Jonathan Broxton may have gotten the most flack out of any Los Angeles player. The fastball speed issues and the tendency for former manager Joe Torre to overwork Broxton to an inconsistent schedule are factors. Even after all that, Broxton should still start out in the closer role and was able to strike out 10.54 batters per 9 innings. Hong-Chih Kuo serves as one of the best non-closer relievers in the league, somewhat like a left-handed Broxton. His high K rates and low walk rates suggest that he’s a potential Broxton replacement, but being left-handed and elbow injury-prone doesn’t make this scenario ideal. Colletti signed Matt Guerrier to a three-year deal, whose ability to appear in many games over a season will be useful for Mattingly to handle. Kenley Jansen, Ramon Troncoso, and Blake Hawksworth are all young and capable arms, with Jansen being a dark horse future closer candidate. The bullpen will move on without Ronald Belisario — his character and visa issues have pushed their limits.
The development and success of Matt Kemp, I would argue, is the most important for the success of the Dodgers. His baserunning gaffes continued, highlighted by getting caught stealing 15 times on 34 tries. His center field play was absolutely atrocious in 2010. Sure, he led the team with 28 HRs and 89 RBIs, but that’s not enough of an excuse to hit .249/.310/.450 for a kid with as much upside as Kemp has. His strikeout rate was the worst of his career, and he consistently whiffed on fastballs that he used to crush. Take a look at Kemp’s swinging strike percentage against fastball height:
The lines represent the top (right on the graph) and bottom (left) of the rulebook strike zone while the grey line shows the league average. In 2009, Kemp whiffed on slightly more fastballs than the average hitter no matter the pitch height. But in 2010, Kemp swung and missed at many more fastballs, particularly high fastballs in the zone.

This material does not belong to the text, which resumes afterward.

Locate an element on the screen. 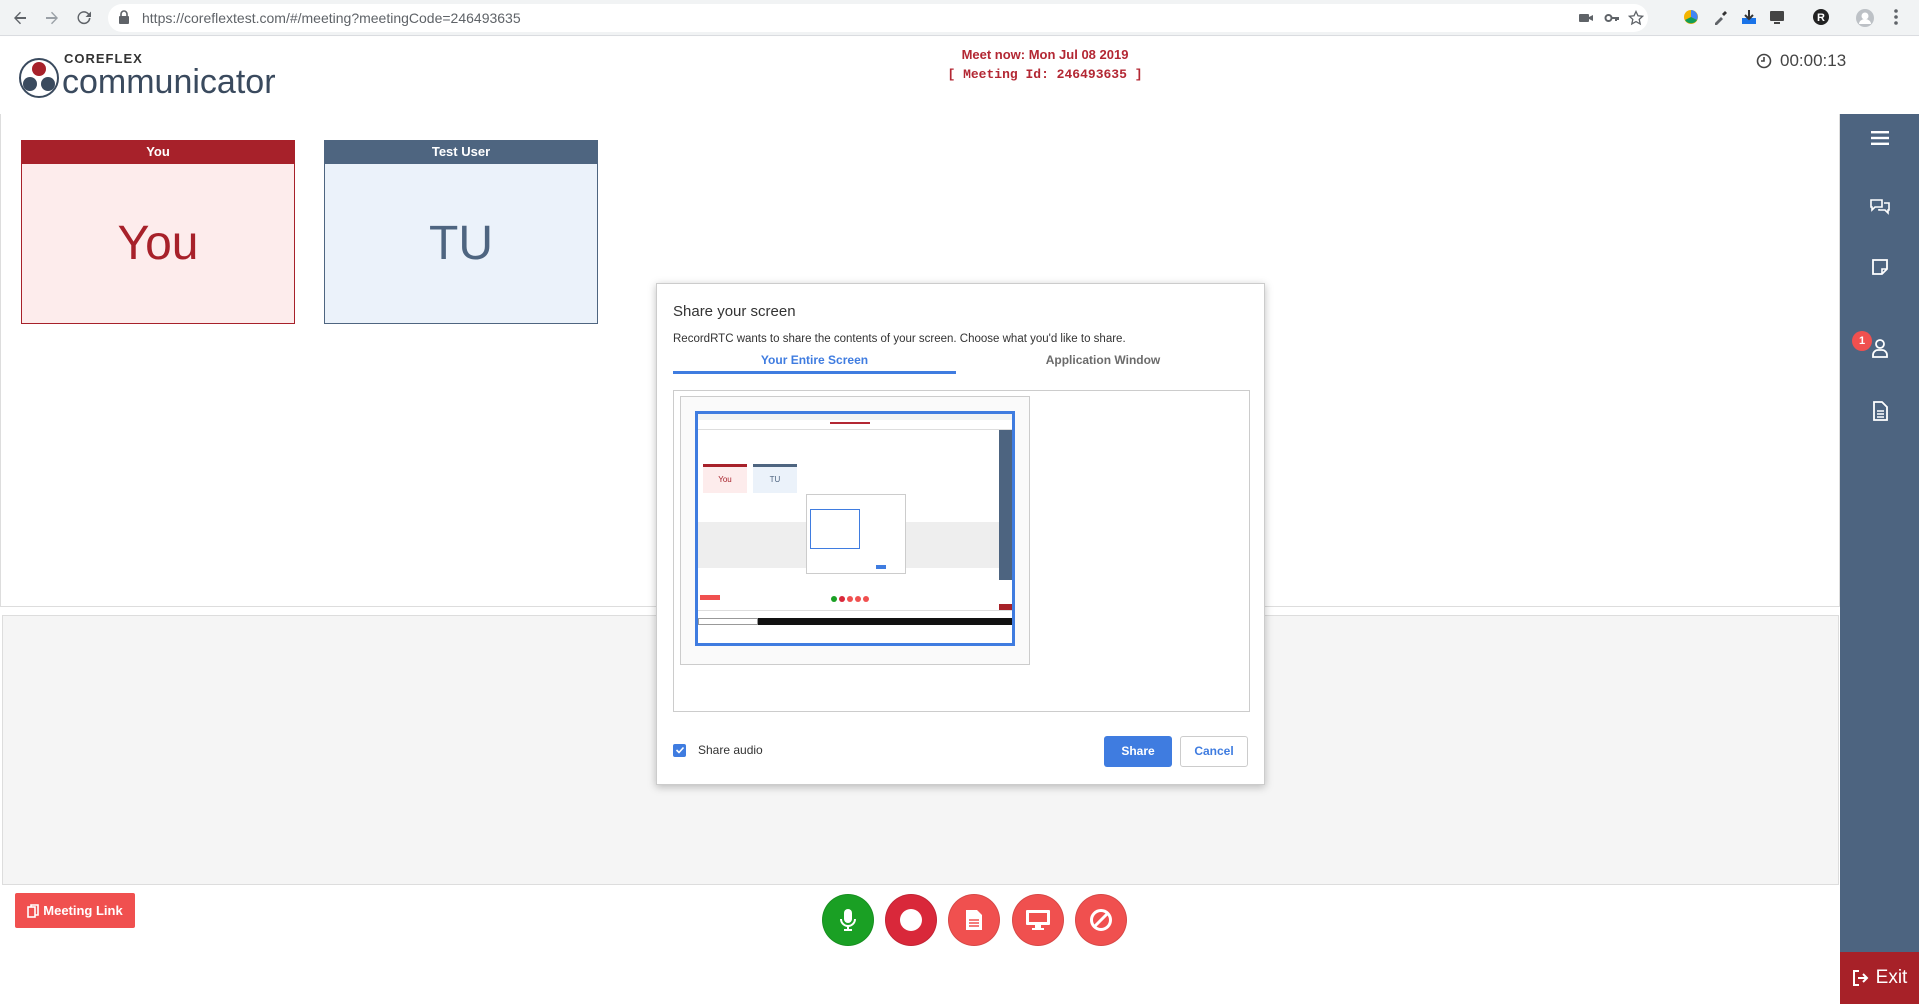  microphone-icon is located at coordinates (848, 920).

For more literature on what happened to Kemp, feel free to revisit my Rihanna-less posts on Kemp’s struggles against the fastball here and here. For an in-depth look at his mechanics, I will point you to Chad Moriyama’s post here.

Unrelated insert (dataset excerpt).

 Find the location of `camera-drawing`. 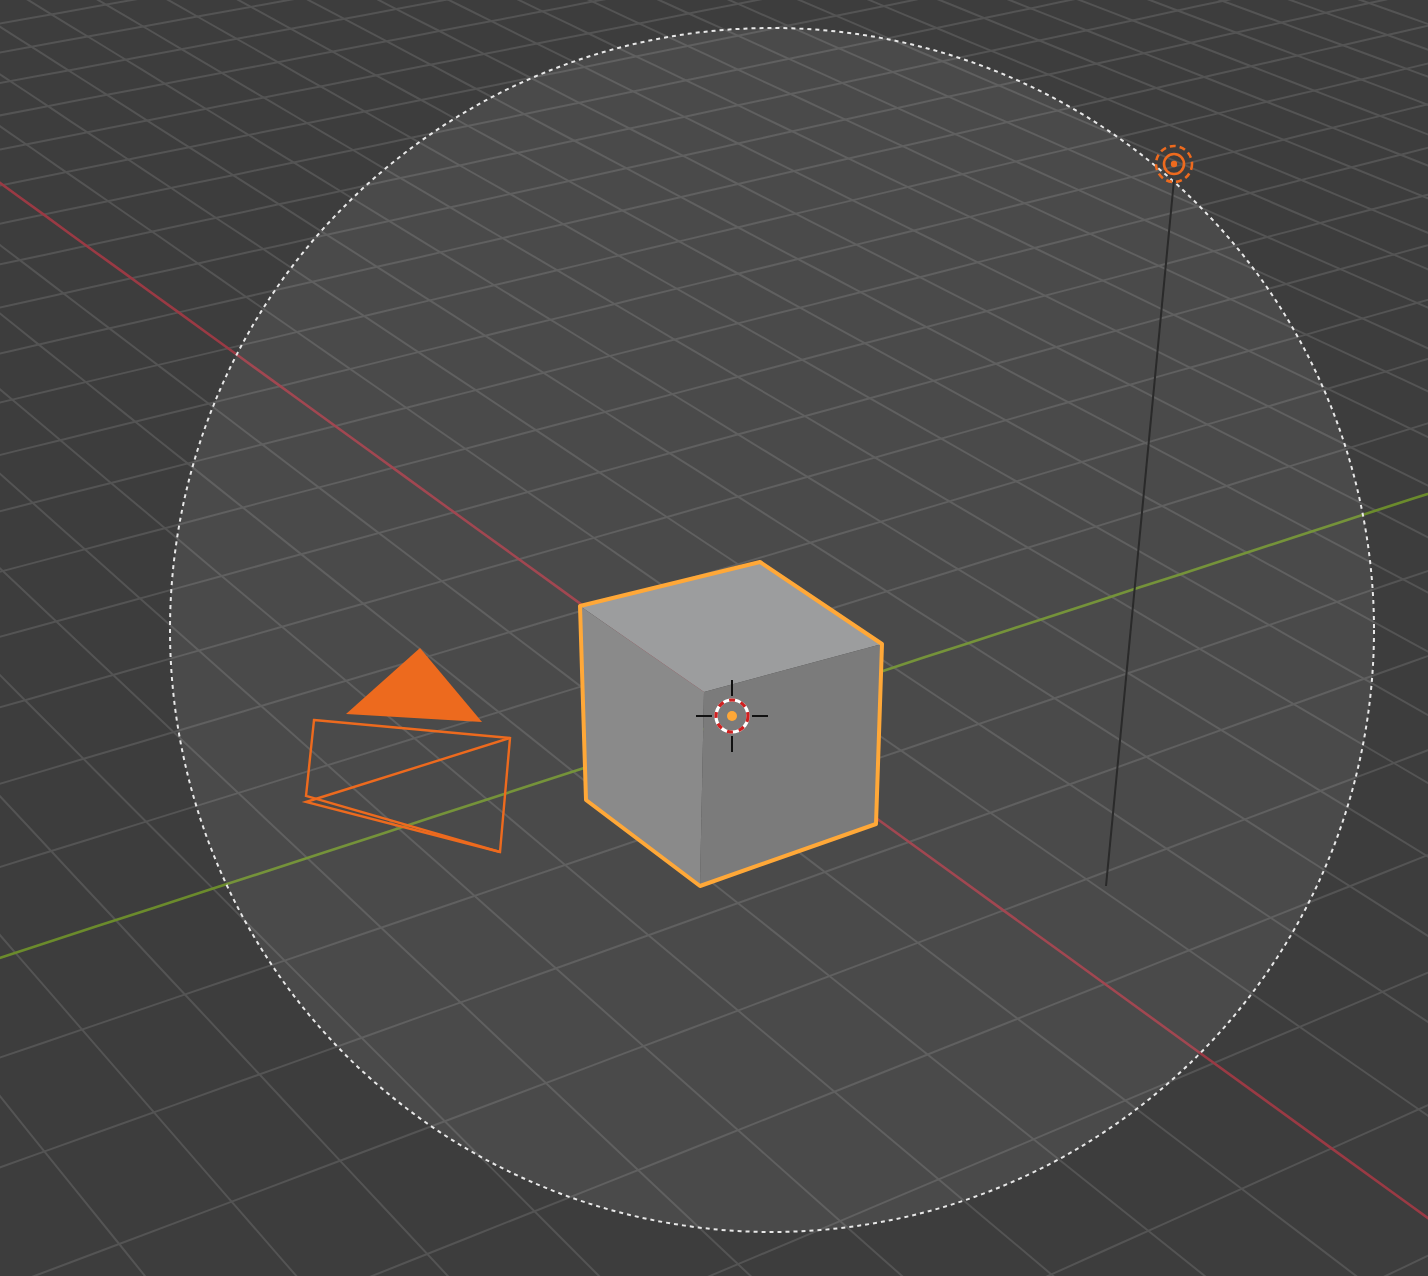

camera-drawing is located at coordinates (406, 751).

The Dodgers should expect improvement from a year ago with new additions to the starting rotation. Still, a lot will have to go right for the offense if they want to offset the well below-average 7-8-9 hitting enough to hit well against NL pitching. Kemp will be a key player to watch to turn around his lackadaisical defense — I am harsh but only because the kid has the potential to hit .300/.375/.500. L.A.’s rotation, though, I would pit up against any in the NL West besides the Giants. Kershaw can develop into a true ace and Lilly/Kuroda/Garland provide a good back-end. The bullpen is led once again by Broxton and should he continue to struggle, the arms of Kuo, Guerrier, and Jansen could step in. Furcal’s health, Blake’s age, the Left Field (Pavilion)- these other pieces will have to fall toward the Dodgers’ way if the team wants to challenge the Giants for the NL West crown in 2011.